A VR Spaceship Game To Fight Extreme Pain
The game helps distracts burn victims, lessening the severe pain of treatment
I’m controlling a little spaceship with my head. It zips past planets and meteors, moving faster if I look further up or down in any direction. If I hold still over a planet, I can enter it and play a game, dodging stalagmite-like structures for as long as I can by lolling my head from one side to the other.
The game is in virtual reality, run on an Android phone strapped inside an inexpensive foam headset. It’s called VR Care, and it could soon have a real practical impact on burn victims dealing with severe pain.
When a patient is in the hospital recovering from a burn, their wound has to be cleaned at least every day to prevent it from becoming infected, and disinfection can causes serious pain. Patients can take painkillers, but those have side effects and might not be effective for the acute pain involved in the cleaning.
Starting in the year 2000 and gaining momentum more recently, researchers have been evaluating virtual reality video games as a way to reduce the feeling of pain for burn cases like those. It works surprisingly well—the researchers suspect that the games distract patients. With more of their cognitive power and attention going towards a game (especially an immersive virtual reality game), their brains have less capacity to process the pain signals coming in from elsewhere in the body—a concept called gate control theory. But until smartphone quality improved and headsets like Google Cardboard became inexpensive to produce, it was too costly to make these sorts of games a viable alternative for patients.
The design firm Frog has taken the concept a step further, developing virtual reality headsets that are cheap and more comfortable than cardboard. “This is a way to show people that virtual reality doesn’t have to be an expensive, customized headset—it can be very cheap and accessible,” Brian Pridgen, a plastic surgery resident at the Stanford Hospital and a physician-in-residence at Frog told Vocativ. “Doctors tend not to be very technologically inclined. So this is a nice way for us to apply what’s available to provide something demonstrably efficacious.”

=== Source material ===
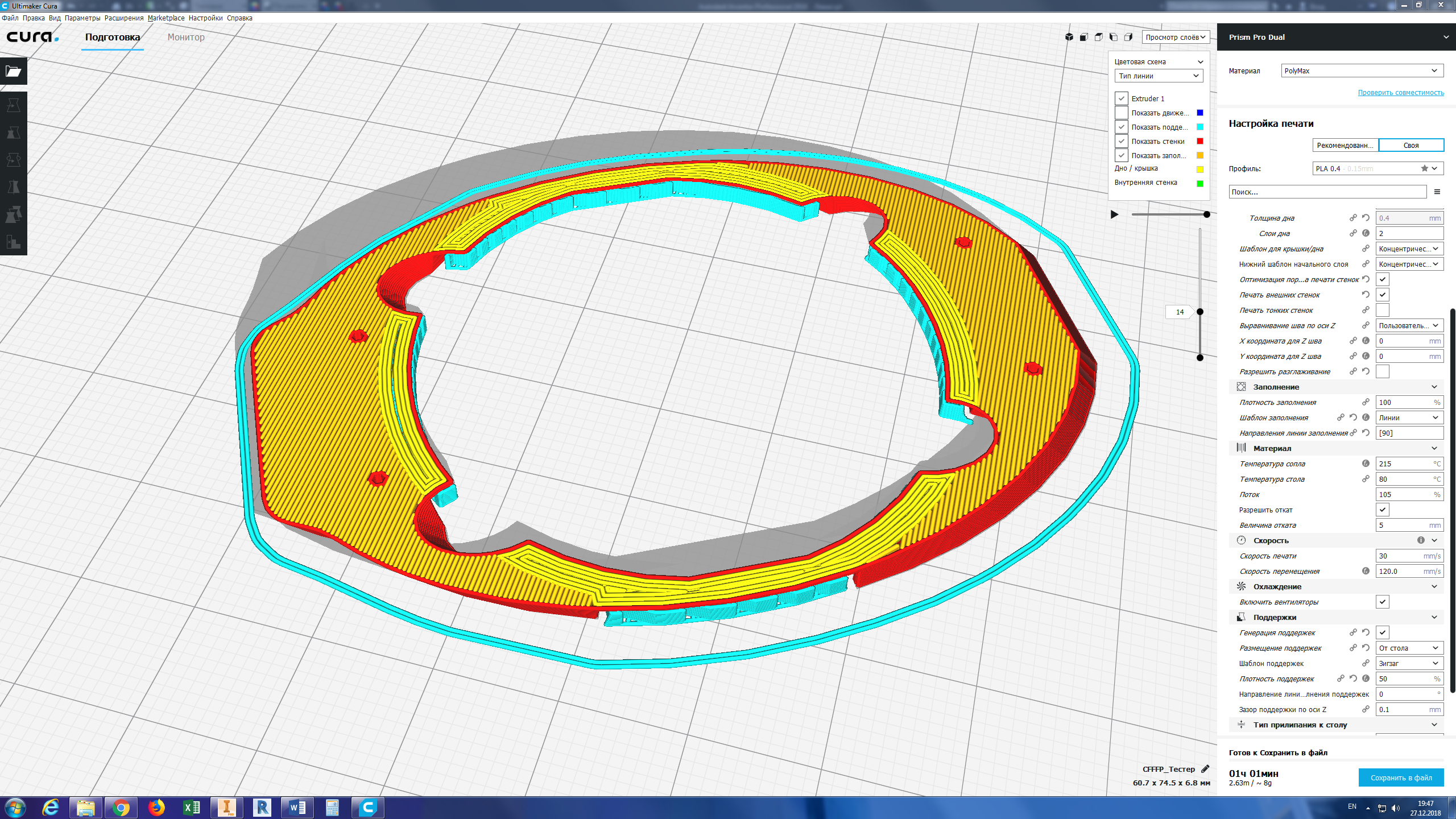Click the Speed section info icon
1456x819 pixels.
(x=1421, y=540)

...

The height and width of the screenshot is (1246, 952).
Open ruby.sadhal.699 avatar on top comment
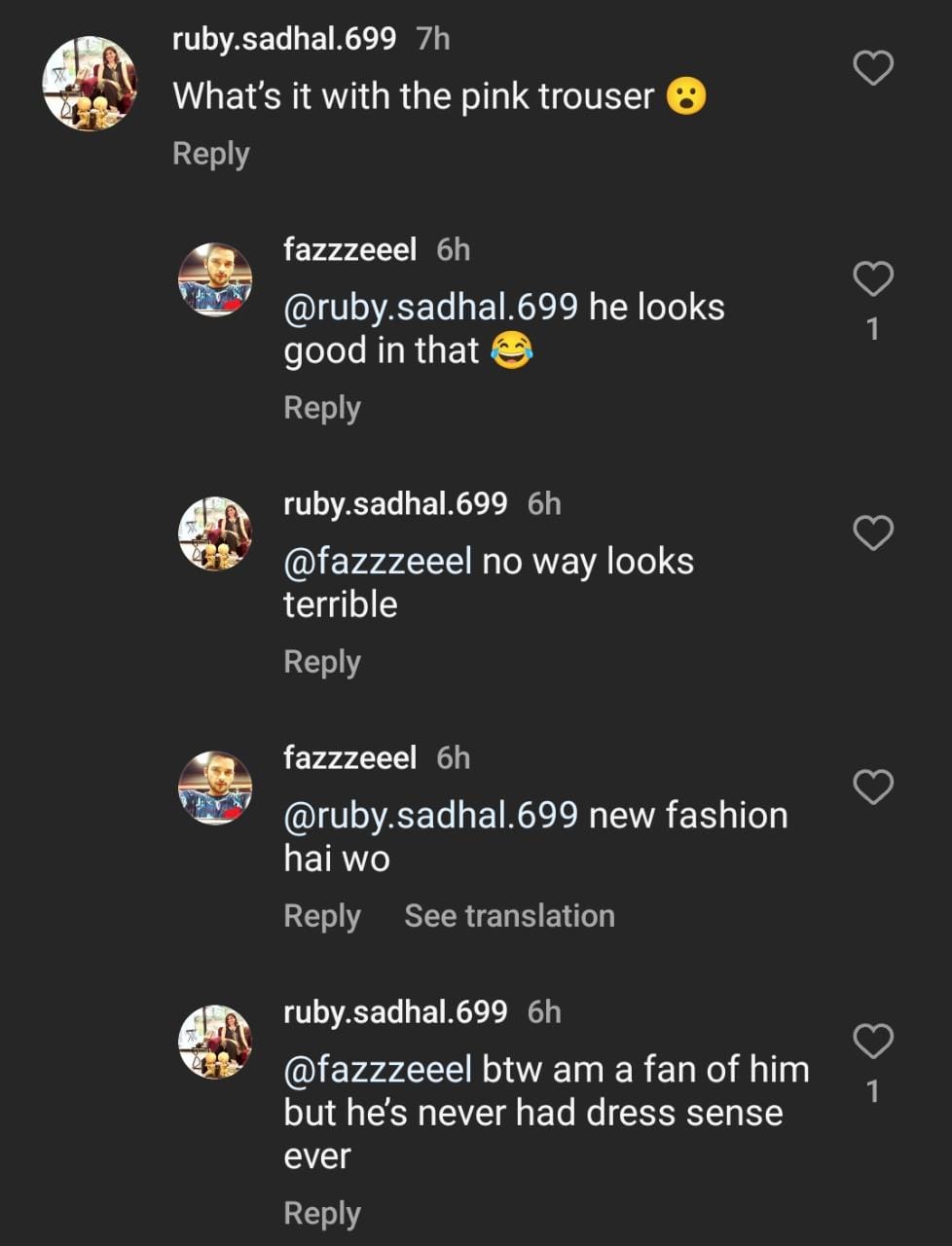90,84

=== Tasks to complete ===
1 - Return everything in the article on the VR spaceship game from "A VR Spaceship" down to "to the other.".
2 - According to the article on the VR spaceship game, what kind of phone runs the game?
The material was taken from a different source than the article on the VR spaceship game.

=== Your written answers ===
1 -
A VR Spaceship Game To Fight Extreme Pain
The game helps distracts burn victims, lessening the severe pain of treatment
I’m controlling a little spaceship with my head. It zips past planets and meteors, moving faster if I look further up or down in any direction. If I hold still over a planet, I can enter it and play a game, dodging stalagmite-like structures for as long as I can by lolling my head from one side to the other.

2 - An Android phone.